Publié le par Julien Freyburger

L'expression, popularisée par la candidate Royal à l'élection présidentielle, a de quoi séduire. Le concept, bien qu'un peu vague à mes yeux, n'en est pas moins intéressant.

Je ne suis pas le seul, loin de là, à m'en être aperçu puisque aucune enceinte démocratique, aucun débat digne de ce nom, ne saurait aujourd'hui se passer de ces deux mots magiques. Pas un édile, de droite ou de gauche, pour faire fi de cette démocratie participative qui fleure bon la citoyenneté active, l'échange, l'ouverture.

Qu'en est-il réellement ? A n'en pas douter, cette idée populaire doit trouver à s'appliquer de façon satisfaisante par endroits quand ceux qui impulsent le mouvement sont sincères et véritablement engagés. Bref, lorsqu'on n'use pas de faux-semblants.


Je ne sais ce que donnera la démocratie participative selon la nouvelle municipalité messine, qui a créé des comités de quartier, un conseil économique et social local, un conseil municipal des enfants et un conseil local de la vie étudiante.


S'agissant de ma commune, Maizières-lès-Metz, mon avis est nettement plus tranché. D'abord parce que je me suis intéressé à ce sujet que le maire utilise à tout bout de champ. Que l'on participe à une manifestation ou à une séance du conseil municipal, qu'on lise la prose municipale dans le journal de la commune ou sur son site Internet ou que l'on écoute religieusement la parole officielle diffusée sur la télévision locale, on ne peut échapper à l'expression magnifiée par le premier magistrat de "MLM".

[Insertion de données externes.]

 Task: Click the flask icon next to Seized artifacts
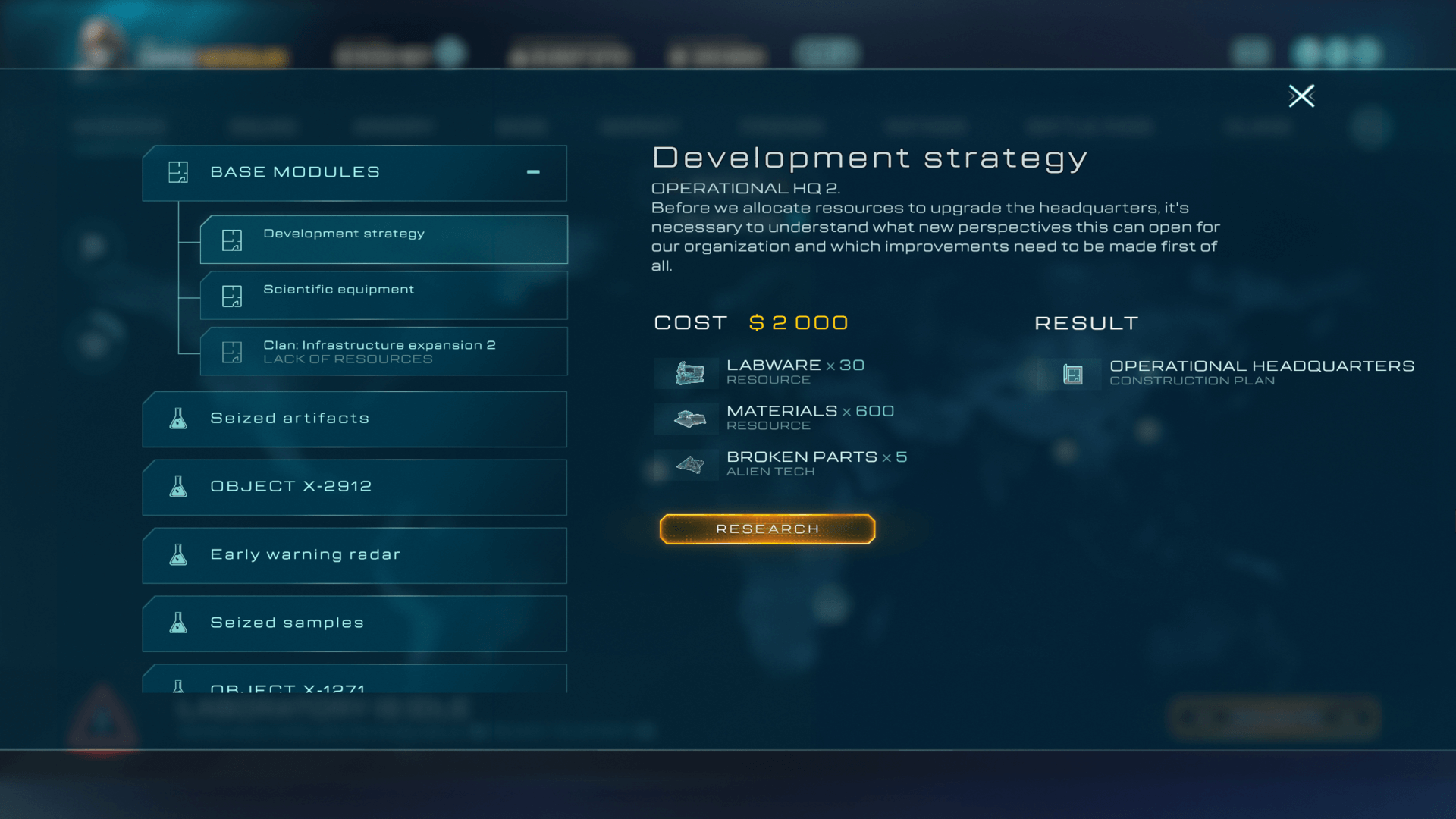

Pour quelle réalité ? A dire vrai, bien peu de choses. Et l'élu maizièrois fier de sa commune que je suis l'est nettement moins quand il se doit de répondre à cette question. Le conseil municipal des enfants créé il y a quelques années a disparu sans laisser d'adresse après une durée de vie malheureusement très courte. Quant aux conseils de quartier, contrôlés qu'ils sont par une majorité municipale qui a inventé la vidéo-surveillance sans vidéo, ils ont une vie si intense que le maire est bien en peine de nous fournir ne serait-ce qu'un embryon de début de rapport d'activité. Mais il s'engage à y remédier dans les meilleurs délais... les paroles n'engageant que ceux qui les reçoivent !

Comprenez-moi. A l'aune de ce qu'un citoyen et élu maizièrois peut être amené à connaître en matière de démocratie participative, que le doute et quelques questions légitimes soient permis.